*** Extract provided

However, it appears that William remained at home, as the first record found for him since he signed up for the Royal Navy in 1861 was his admission to the Broad Street Holborn Workhouse in central London on 4th February 1878. 31-year-old biscuit maker William was accompanied by his 25-year-old wife Ellen. The record said they had entered the Workhouse by their own request and left five days later. On 18th February, they admitted themselves again to Broad Street before leaving of their own accord on 2nd March.
Whether William and Ellen were actually married is unknown. The 1911 Census gives the only clue, in which William wrote that they had been married for 34 years. This would date their marriage to shortly before their appearance in Broad Street, but no British or overseas marriage record has been found for them. This means that there is no record of Ellen’s maiden name, so apart from knowing that she was born in Holborn around 1852, it has not been possible to trace her family. William also wrote in the 1911 Census that they had had four children, but that none of them were alive by that time. Again, no trace has been found of any of their lives.
A month after leaving the Broad Street Workhouse, William and Ellen walked into the Hoo Union Workhouse, near Rochester, Kent, about 55km (35 miles) away from Holborn. They left on 7th May.
William appeared on a Census record for the first time in 30 years when the 1881 Census of 3rd April showed him with Ellen in the Guildford Union Workhouse. They were noted as “vagrants”, with William a 36-year-old baker born in St Pancras and wife Ellen, 27, born in Holborn. There are no records to show when they entered or departed the Guildford Union, but a year later on the 14th June 1882 they were back in Kent, at the Medway Union Workhouse in Chatham. William, a “labourer”, was noted as being ill, but six days later he was seemingly recovered as they left the Workhouse of their own request. Ellen’s occupation was put as “fieldwork”, so maybe the couple were earning money here and there.
Another 19 years passes before either of them are traced again and the result is somewhat surprising as the 1901 Census shows William, 54, a hawker, and Ellen, 47, a charwoman, apparently settled, living at 38 St Ann’s Road, Kensington. This was close to where the White City Stadium was to be built six years later, and where the 1908 London Olympic Games were staged. It was certainly not a life of luxury living there, though – William and Ellen had 12 other people from five different families under the same roof as them.
On Christmas Eve following the London Olympics, William, age 63, was arrested with two other men after William dressed up as Father Christmas to go begging in Ealing Road, Brentford. Accompanied by a horse, a costermonger’s trolley and a small boy, William wore a white smock and a white hat with a wreath of holly around it while sporting a beard made of shavings and chintz fluff. He sat on the trolley behind a table on which was a black pudding and a large joint of roast beef, while the two men walked among the crowd, shaking boxes and asking, “spare a copper please, for the box”. When they were arrested, they were found to have collected 9s 8d (46p, worth roughly £50 as at February 2023). The police wished the trio to be held on remand, but the magistrate was in a festive mood, letting them off with half a crown (12.5p) fine each, seemingly leaving them with a small profit!
Rather more seriously, on 28th February 1911, William was taken into custody again, charged with “placing himself in Mill Hill Road, Acton, to beg or receive alms”. At 10.40 that morning, he had been found there singing and receiving money from passers-by. In court, William, 65, said that he was unable to get employment, and had started singing a little “to obtain a little nourishment” for his wife, who was not well. He said that he had been living in the same house for 24 years. Although this was not strictly true, as he gave his address as 11 Lockton Street, Notting Hill (just a 2-minute walk from his previous home in St Ann’s Road), his story was believed. It could indicate that William and Ellen first lived in St Ann’s Road around 1897.

******

* Given instruction 1 *
Quote the account of William and Ellen from "A month after" up to and including "here and there.".
* Given instruction 2 *
Answer these from the account of William and Ellen:
(a) Which workhouse near Rochester did the couple enter a month after leaving the Broad Street Workhouse?
(b) At what address does the 1901 Census show William and Ellen living?
(c) How much had William and the two other men collected when they were arrested on Christmas Eve?
* Given instruction 3 *
Carry on the account of William and Ellen from the point where it ends.

*** Data block

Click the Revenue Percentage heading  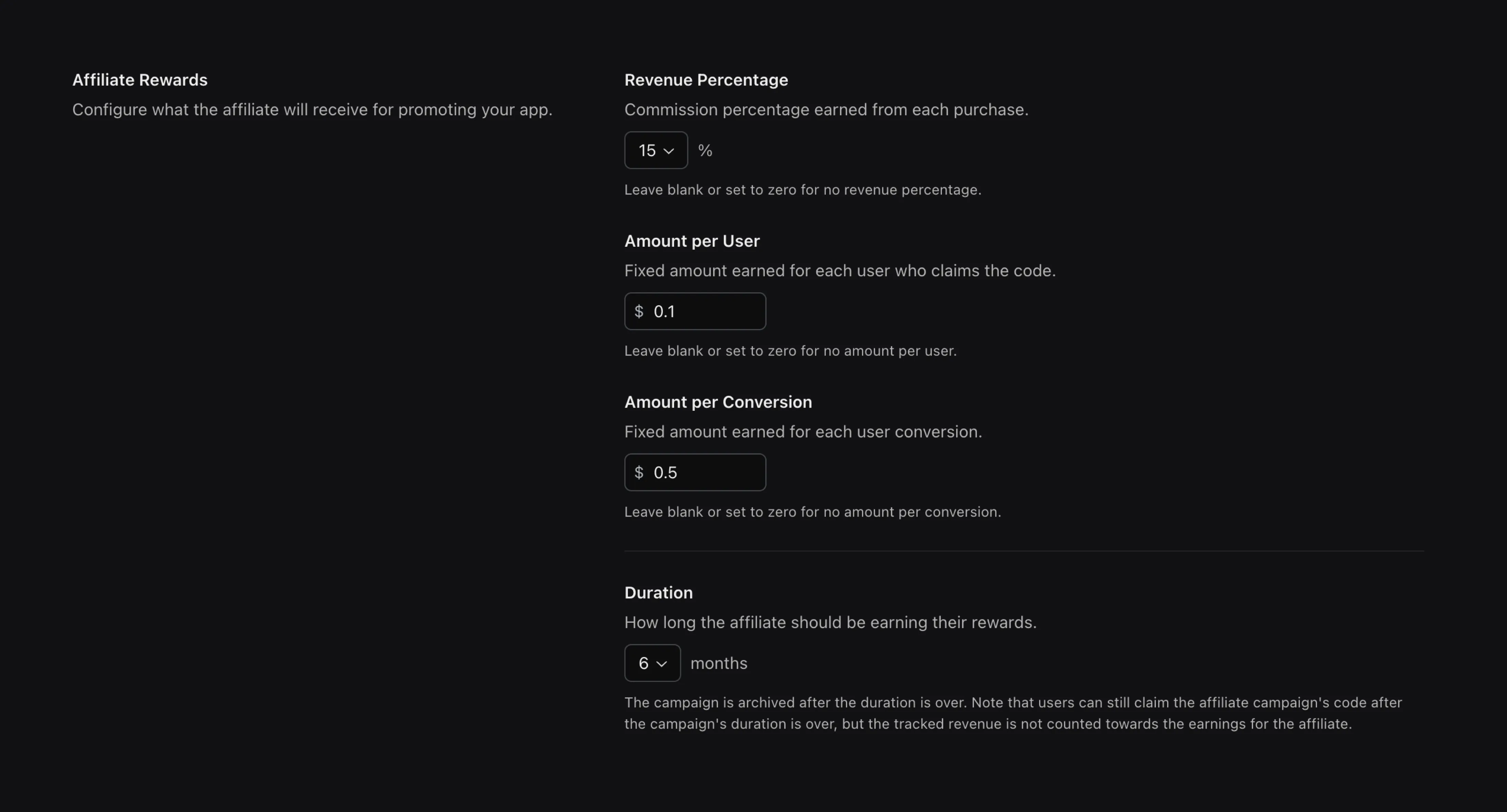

******

* Result 1 *
A month after leaving the Broad Street Workhouse, William and Ellen walked into the Hoo Union Workhouse, near Rochester, Kent, about 55km (35 miles) away from Holborn. They left on 7th May.
William appeared on a Census record for the first time in 30 years when the 1881 Census of 3rd April showed him with Ellen in the Guildford Union Workhouse. They were noted as “vagrants”, with William a 36-year-old baker born in St Pancras and wife Ellen, 27, born in Holborn. There are no records to show when they entered or departed the Guildford Union, but a year later on the 14th June 1882 they were back in Kent, at the Medway Union Workhouse in Chatham. William, a “labourer”, was noted as being ill, but six days later he was seemingly recovered as they left the Workhouse of their own request. Ellen’s occupation was put as “fieldwork”, so maybe the couple were earning money here and there.

* Result 2 *
(a) The Hoo Union Workhouse
(b) 38 St Ann's Road, Kensington
(c) 9s 8d

* Result 3 *
The 1911 Census just over a month later confirmed that William, 66, a costermonger, and Ellen, 55 (probably 59), were at 11 Lockton Street, living in just one room of the building. In all, there were five separate families living there, each with one room – a total of 14 people in five rooms, so a very similar situation to their previous home.
Ellen’s illness was also shown to be true, as on 6th October 1911, she passed away at home age 60 from “premature senile decay & bronchitis”.
Sometime following Ellen’s death, William left West London and began to appear in workhouses again. The first record found is for 7th April 1915 when he was admitted to the Medway Union Workhouse, Chatham. He was described as a hawker, age 70, not able bodied and requiring an infirm diet. He left the workhouse on 4th July at his own request with no apparent change in his condition.
Despite his failing health, he continued to roam the streets, but 18 months later he died on 23rd November 1916 age 70 of “pyloric and hepatic carcinoma” in Bermondsey Infirmary, Rotherhithe, having been previously at the Dartford Union Workhouse.
William’s burial was at Brookwood Cemetery, Woking on 1st December, nearly 50km from where he had died.
Back in the mid-19th Century, it was realised the space in London cemeteries was rapidly running out, so Brookwood Cemetery was established in 1854 to help deal with this problem. The cemetery, the world’s largest at that time with 2,000 acres, was situated alongside the South-Western Railway running from Waterloo Station to Southampton. A separate station was built adjacent to Waterloo by the London Necropolis and National Mausoleum Company, purely to transport coffins and grieving relatives. This station was closed in 1902 following the expansion of Waterloo, so the service continued from nearby Westminster Bridge Road which is where William’s coffin would have commenced its journey. From Brookwood Station, a branch line ran into the cemetery’s grounds with two stations for either non-conformist or Anglican burials. At its peak, an estimated 2,000 coffins per day were transported to Brookwood. The service was discontinued after 87 years when a Luftwaffe bombing raid severely damaged the London station on 16-17th April 1941, forcing it to close.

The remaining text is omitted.